GitHub Engineering

At GitHub, we use a variant of the Flow pattern to deploy changes: new code is always deployed from a pull request branch, and merged only once it has been confirmed in production. master is our stable release branch, so everything on master is considered production-ready code. If a branch deploy ships bad code containing a bug or performance regression, it is rolled back by deploying the latest master to production.

Using this workflow, engineers at GitHub deploy changes to our website several hundred times every week.

tmm1 tmm1
/graph me 20150517..20150523 @github.deploys.total
hubot Hubot
number of deployments over one week

All deployments happen in chat via Hubot commands, which ensures that everyone in the company (from development to operations to support) has visibility into changes that are being pushed into production.

tmm1 tmm1
/deploy github/my-feature to production
tmm1 is deploying github/my-feature (deadbeef) to production.

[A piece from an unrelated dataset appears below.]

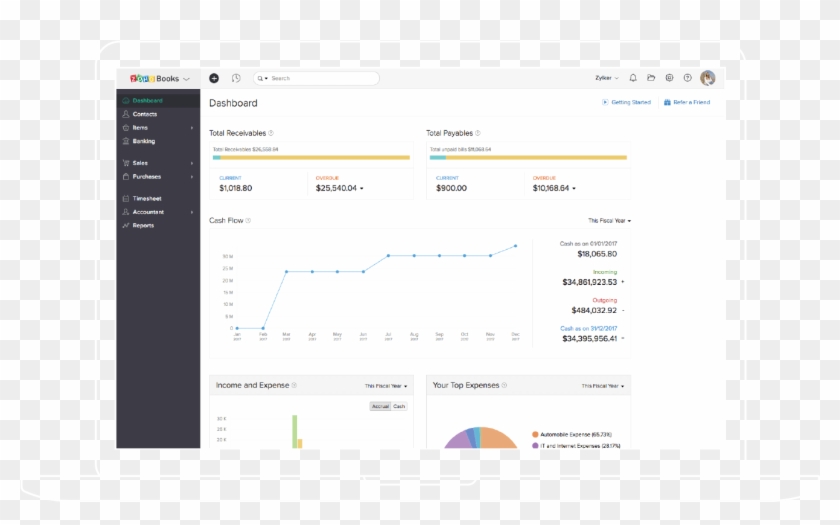
Task: Switch Income and Expense to Cash
Action: (399, 406)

Check out the haystack firehose so you're the first to know of any new exceptions.
tmm1's production deployment of github/my-feature (deadbeef) is done! (82s)
hubot Hubot
tmm1, make sure you watch for exceptions in haystack and perf issues at graphme

Deployments are reported to the GitHub API and show up in the timeline on corresponding pull requests.

deployments in pull request timeline

Recent deployments are also available through chat.

tmm1 tmm1
/deployed github
hubot Hubot
2015-05-27 15:10:16 -0700 - rtomayko deployed github/regen-missing-merge-commits(a987454a) to production (compare)
2015-05-27 13:37:05 -0700 - connors deployed github/master(ce83e8bb) to production (compare)
2015-05-27 13:29:32 -0700 - jakeboxer deployed github/org-migration-logged-out-500(98451e5c) to production (compare)
2015-05-27 13:13:04 -0700 - grantr deployed github/add-at-to-code-tokenizer(d4daff29) to production (compare)
2015-05-27 12:04:40 -0700 - jakeboxer deployed github/fix-accept-invitation-timeout(f224305e) to production (compare)
2015-05-27 11:56:34 -0700 - jasonrudolph deployed github/api-fix-schema-doc-generation(b2805955) to production (compare)
2015-05-27 11:35:02 -0700 - spraints deployed github/silence-yajl-errors(3adc5bc7) to production (compare)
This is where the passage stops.